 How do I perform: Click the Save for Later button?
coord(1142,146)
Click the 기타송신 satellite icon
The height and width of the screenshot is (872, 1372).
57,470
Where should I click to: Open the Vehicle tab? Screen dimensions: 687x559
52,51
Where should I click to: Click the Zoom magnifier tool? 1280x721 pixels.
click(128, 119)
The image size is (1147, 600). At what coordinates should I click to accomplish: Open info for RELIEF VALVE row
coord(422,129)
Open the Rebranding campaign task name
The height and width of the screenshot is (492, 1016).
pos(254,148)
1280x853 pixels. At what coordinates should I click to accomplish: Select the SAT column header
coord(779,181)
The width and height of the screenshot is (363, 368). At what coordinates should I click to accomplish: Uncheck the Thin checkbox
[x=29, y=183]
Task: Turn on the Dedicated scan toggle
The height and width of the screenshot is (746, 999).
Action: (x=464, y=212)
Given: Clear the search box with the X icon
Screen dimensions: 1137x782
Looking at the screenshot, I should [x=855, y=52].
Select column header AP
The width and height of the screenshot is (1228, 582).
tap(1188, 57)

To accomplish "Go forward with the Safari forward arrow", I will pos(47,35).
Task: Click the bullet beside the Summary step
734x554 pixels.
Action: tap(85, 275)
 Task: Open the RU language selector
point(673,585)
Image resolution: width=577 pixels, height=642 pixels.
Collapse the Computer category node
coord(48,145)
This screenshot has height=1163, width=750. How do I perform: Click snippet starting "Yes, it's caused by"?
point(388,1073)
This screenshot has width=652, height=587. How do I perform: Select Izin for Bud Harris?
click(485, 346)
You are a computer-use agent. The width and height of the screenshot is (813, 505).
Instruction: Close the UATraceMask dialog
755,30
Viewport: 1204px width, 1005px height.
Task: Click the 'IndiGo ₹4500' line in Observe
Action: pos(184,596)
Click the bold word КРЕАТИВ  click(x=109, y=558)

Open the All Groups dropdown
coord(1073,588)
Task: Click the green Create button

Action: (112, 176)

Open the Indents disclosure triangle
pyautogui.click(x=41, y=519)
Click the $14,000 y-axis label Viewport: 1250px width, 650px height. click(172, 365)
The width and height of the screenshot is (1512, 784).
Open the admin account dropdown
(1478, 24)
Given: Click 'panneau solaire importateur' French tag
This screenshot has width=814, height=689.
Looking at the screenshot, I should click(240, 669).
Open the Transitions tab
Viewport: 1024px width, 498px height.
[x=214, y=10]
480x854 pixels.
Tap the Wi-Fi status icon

┄┄┄┄┄┄┄┄┄┄

**GOAL OF THE EXERCISE:**
Return all of the data precisely as it appears.

**PROBLEM SOLUTION:**
 How do I perform: Click the Save for Later button?
coord(1142,146)
Click the 기타송신 satellite icon
The height and width of the screenshot is (872, 1372).
57,470
Where should I click to: Open the Vehicle tab? Screen dimensions: 687x559
52,51
Where should I click to: Click the Zoom magnifier tool? 1280x721 pixels.
click(128, 119)
The image size is (1147, 600). At what coordinates should I click to accomplish: Open info for RELIEF VALVE row
coord(422,129)
Open the Rebranding campaign task name
The height and width of the screenshot is (492, 1016).
pos(254,148)
1280x853 pixels. At what coordinates should I click to accomplish: Select the SAT column header
coord(779,181)
The width and height of the screenshot is (363, 368). At what coordinates should I click to accomplish: Uncheck the Thin checkbox
[x=29, y=183]
Task: Turn on the Dedicated scan toggle
The height and width of the screenshot is (746, 999).
Action: (x=464, y=212)
Given: Clear the search box with the X icon
Screen dimensions: 1137x782
Looking at the screenshot, I should [x=855, y=52].
Select column header AP
The width and height of the screenshot is (1228, 582).
tap(1188, 57)

To accomplish "Go forward with the Safari forward arrow", I will pos(47,35).
Task: Click the bullet beside the Summary step
734x554 pixels.
Action: tap(85, 275)
 Task: Open the RU language selector
point(673,585)
Image resolution: width=577 pixels, height=642 pixels.
Collapse the Computer category node
coord(48,145)
This screenshot has height=1163, width=750. How do I perform: Click snippet starting "Yes, it's caused by"?
point(388,1073)
This screenshot has width=652, height=587. How do I perform: Select Izin for Bud Harris?
click(485, 346)
You are a computer-use agent. The width and height of the screenshot is (813, 505).
Instruction: Close the UATraceMask dialog
755,30
Viewport: 1204px width, 1005px height.
Task: Click the 'IndiGo ₹4500' line in Observe
Action: pos(184,596)
Click the bold word КРЕАТИВ  click(x=109, y=558)

Open the All Groups dropdown
coord(1073,588)
Task: Click the green Create button

Action: (112, 176)

Open the Indents disclosure triangle
pyautogui.click(x=41, y=519)
Click the $14,000 y-axis label Viewport: 1250px width, 650px height. click(172, 365)
The width and height of the screenshot is (1512, 784).
Open the admin account dropdown
(1478, 24)
Given: Click 'panneau solaire importateur' French tag
This screenshot has width=814, height=689.
Looking at the screenshot, I should click(240, 669).
Open the Transitions tab
Viewport: 1024px width, 498px height.
[x=214, y=10]
480x854 pixels.
Tap the Wi-Fi status icon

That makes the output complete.